This weekend I did not work but spent the time at home, catching up on chores and trying to find time to relax. I say trying, because I wasn't very successful on the relaxing front and what's more I don't seem to have been very productive either!
Saturday, I decided to sort through my yarn stash.
I've finally managed to get hold of some resealable plastic bags and with moth season soon to be upon us I wanted to get as much of my yarn bagged up as possible. Sadly, I can't bag my fabric stash (which also comprises a whole lot of wool) as well as they do not make big enough plastic bags, so I think I'm going to need storage tubs, but that is a problem for another day.
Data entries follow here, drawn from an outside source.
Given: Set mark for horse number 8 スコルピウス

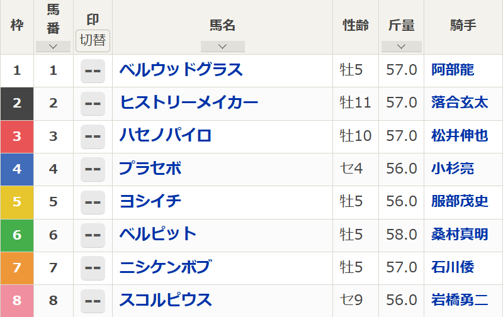Looking at the screenshot, I should pos(93,301).
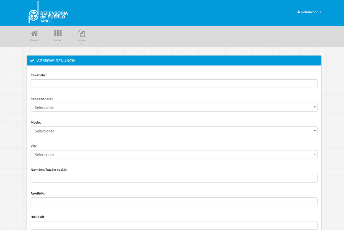The height and width of the screenshot is (230, 344).
Task: Expand the caret arrow under Listar
Action: coord(58,44)
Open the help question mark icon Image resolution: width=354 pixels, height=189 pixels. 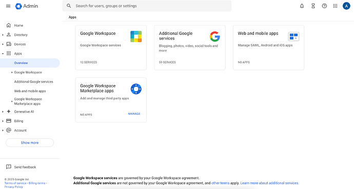click(324, 6)
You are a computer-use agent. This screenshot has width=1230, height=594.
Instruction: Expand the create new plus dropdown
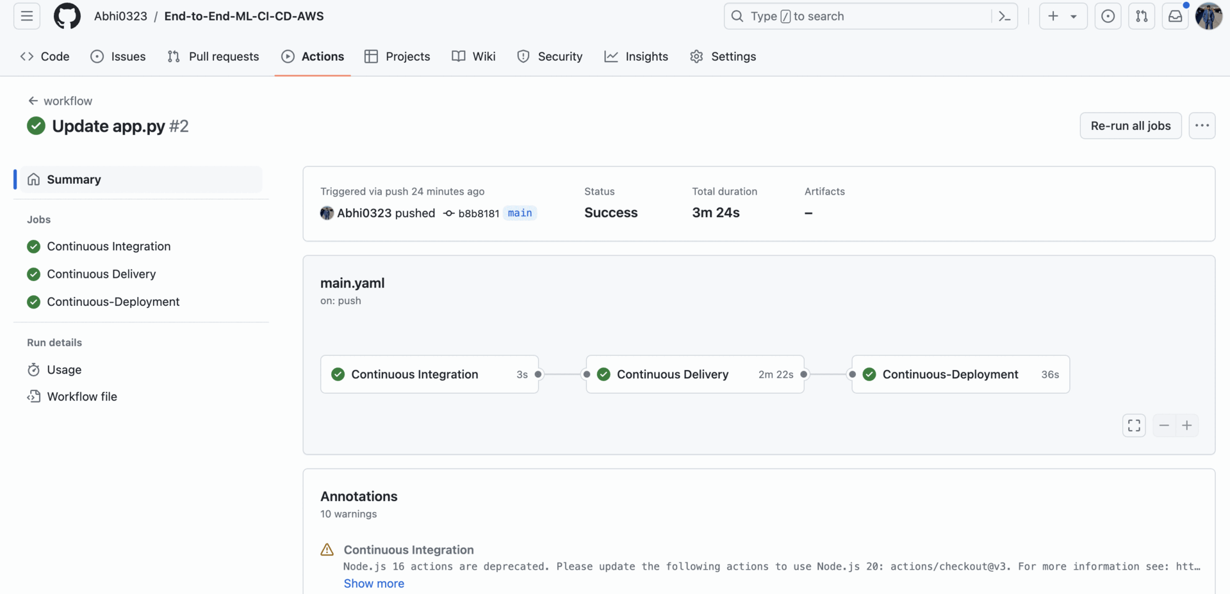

Compared with some people I know, I don't have a particularly big yarn stash and when I hauled it all out, the whole thing sat comfortably on one half of a sofa. I deliberately searched around, finding the elderly balls of yarn that I purchased nearly two years ago back when I started getting interested in crochet again, adding the resulting mix to the pile.
Once I'd grouped similar balls and dyelots, I took some photographs of the elderly yarn and added it to Ravelry. Not because I felt the need to increase my stash list, but because these elderly balls of wool (which are not really that elderly) have been forgotten. They've been sitting behind my sofa, not gathering dust because I keep them in the plastic bags they were sold in, but never seeing the light of day and never being thought of. This means they are unlikely to be ever knitted or crocheted into anything. This is a waste of decent yarn and therefore bad.
I have similar problems with fabric and habberdashery... But again I'm not going there. One thing at a time.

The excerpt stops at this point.